🤖 AI Summary
This work addresses the high cost and risk of real-world reinforcement learning for autonomous driving, where existing pixel-level diffusion-based world models suffer from prohibitive inference latency (~2 seconds per frame), hindering high-frequency interaction. To overcome this, the authors propose DreamerAD, a latent-space world model featuring three key innovations: shortcut forcing via recursive multi-resolution step compression, a latent-representation-based autoregressive dense reward model, and Gaussian vocabulary sampling tailored for GRPO. These mechanisms collectively reduce diffusion sampling from 100 steps to a single step—yielding an 80× speedup—while preserving visual interpretability. Evaluated on NavSim v2, DreamerAD achieves a state-of-the-art 87.7 EPDMS, establishing a new performance benchmark and demonstrating the efficacy and practicality of latent-space reinforcement learning for autonomous driving.
📝 Abstract
We introduce DreamerAD, the first latent world model framework that enables efficient reinforcement learning for autonomous driving by compressing diffusion sampling from 100 steps to 1 - achieving 80x speedup while maintaining visual interpretability. Training RL policies on real-world driving data incurs prohibitive costs and safety risks. While existing pixel-level diffusion world models enable safe imagination-based training, they suffer from multi-step diffusion inference latency (2s/frame) that prevents high-frequency RL interaction.
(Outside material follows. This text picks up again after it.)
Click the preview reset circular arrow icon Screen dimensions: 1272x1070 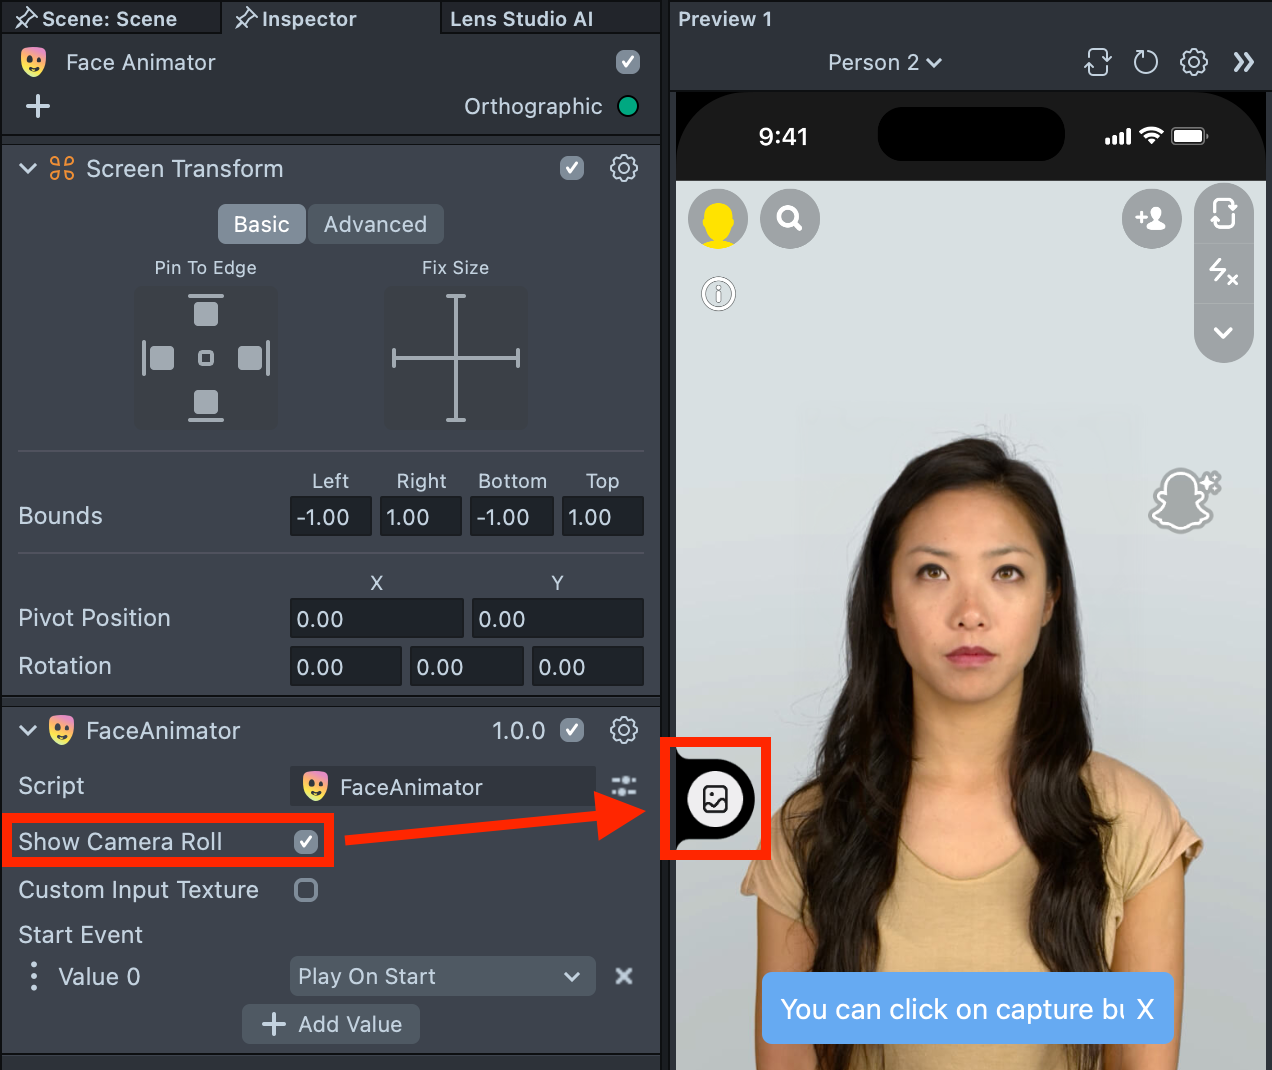coord(1145,62)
Our approach leverages denoised latent features from video generation models through three key mechanisms: (1) shortcut forcing that reduces sampling complexity via recursive multi-resolution step compression, (2) an autoregressive dense reward model operating directly on latent representations for fine-grained credit assignment, and (3) Gaussian vocabulary sampling for GRPO that constrains exploration to physically plausible trajectories. DreamerAD achieves 87.7 EPDMS on NavSim v2, establishing state-of-the-art performance and demonstrating that latent-space RL is effective for autonomous driving.